The client C.A. is seeking help for insomnia issues such as staying asleep. Due to not getting a good night’s sleep she reported feeling exhausted and has low energy.
History of present concern
C.A. said she noticed her sleep issues started about a week ago, after having a team meeting with co-workers that did not go so well. She said “stress makes it worse, diffusing lavender essential oil at night has made it better, but she still wakes up at night. I have tried to clear the air with co-workers but realized some of the issues are out of my control”.
Assessment and impressions
The client has bags under her eyes, yawns a lot and looks tired. She states she is not pregnant, no allergies that she knows of, and has epilepsy and narcolepsy (she currently is not taking any medications for these, natural or pharmaceutical). She states that she drinks espresso throughout the day to naturally help with narcolepsy.

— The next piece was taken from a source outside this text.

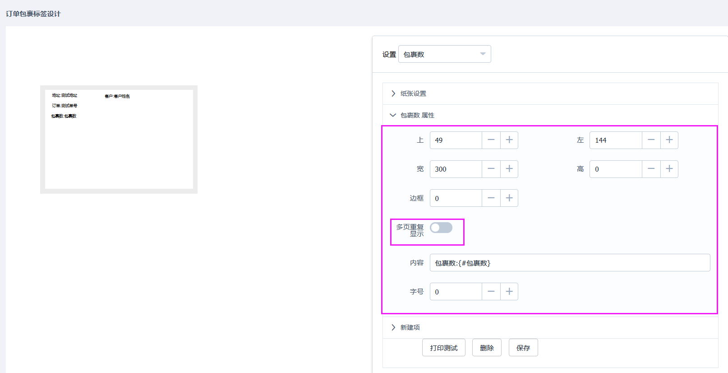Expand the 新建项 section
This screenshot has height=373, width=728.
pos(410,327)
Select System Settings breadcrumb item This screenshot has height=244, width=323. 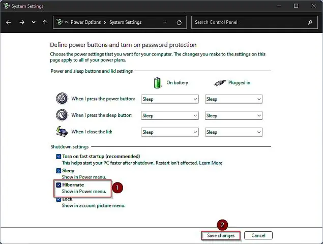click(x=126, y=22)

She is 33 years old, “normal” weight, skin looks healthy.
We talked about not intaking caffeine after 1pm to help with the stimulation the caffeine has, which has potential to add to difficulty staying asleep.
I came up with a blend that she can diffuse 30 minutes before laying down for bed to help with relaxation. I recommended she add up to 5 drops in the diffuser. I also recommended she not use this blend for more than a month.
I chose to use the essential oils Chamomile Roman C. nobile (contains 85% esters which have sedative effects (Petersen, 2016, p.83)), Lavender L. angustifolia (contains about 42% esters which have sedative effects (P. 214)) and Rose R. damascena (made up of 69.7% terpene alcohols which are antiseptic, antiviral, antiseptic and bactericidal (p. 294)).
We talked about the cautions of the blend as follows, Rose R. damascena has GRAS status but should be avoided during pregnancy (p. 297), Lavender L. angustifolia has GRAS status (p. 218) and Chamomile Roman C. nobile has GRAS status and should be avoided during pregnancy (p. 86).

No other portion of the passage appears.